Configuring AutoED
AutoED provides a way to configure some of its main features using a configuration file. The first step in configuring AutoED is to generate a default configuration file by running
autoed_generate_config
This command will create a JSON file called autoed_config.json with the
list of global configuration parameters. To enable AutoED to find the
configuration file, you need to set an environment variable called
AUTOED_CONFIG_FILE to point to it. If you saved your AutoED config file in
your home directory, add a command
export AUTOED_CONFIG_FILE=~/autoed_config.json
in your .bashrc. When you set the environment variable, you can edit your
configuration file using it (e.g. vim $AUTOED_CONFIG_FILE, or use
nano instead of vim).
AutoED will list global configuration variables in its log file. It is
essential to understand how global variables are set. The default values are
those you see when you generate the configuration file. Any variable you
change in your configuration file will overwrite the default one. AutoED will
only log those variables that you changed. Additionally, some variables in
the configuration file can be set via the command line when you call the
AutoED watch command (e.g., autoed --inotify watch would set the option
inotify to True). In that case, the option from the command line will
overwrite both the default and the one set in the user configuration file.
Again, this change will be recorded in the log file. In case you set the
parameter test to true (either in the global config file or on the
command line) AutoED will assume you are running tests, and will reset all the
parameters (except test) to their default values.
A list of global parameters (their default value) and their description is given below.
inotify: falseIf set to
false, AutoED will run the watchdog scripts with the polling method.
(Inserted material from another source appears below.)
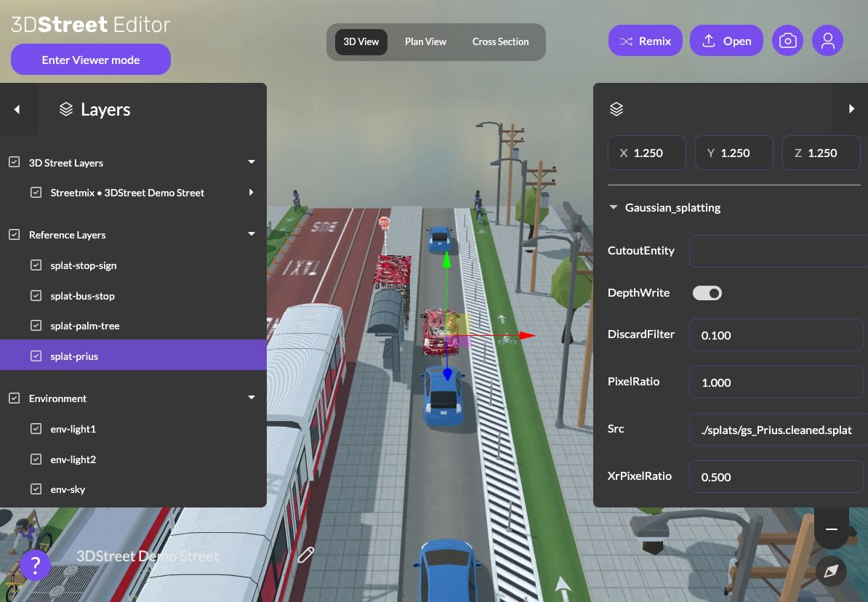Collapse the Layers panel with the left arrow

16,109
If set totrue, AutoED will useinotify. For more details, see the note oninotify.
sleep_time: 1.0When AutoED monitors the filesystem, it checks for the existence of a trigger file in fixed time intervals. This parameter sets the time between two filesystem checks (in seconds).
dummy: falseTo process each dataset, AutoED creates a processing script (with DIALS or xia2 commands) and executes them. If this parameter is set to
true, AutoED will create the processing scripts, but it will not execute them.
test: falseSimilar to
dummy, except if you set it totrueAutoED will assume you are running tests, and will reset all the other global parameters to their default values.
local: falseIf
true, execution of the processing scripts is done locally, on the same machine we run AutoED. Iffalse, processing scripts will be executed remotely (using a SLURM submission to the Diamond cluster).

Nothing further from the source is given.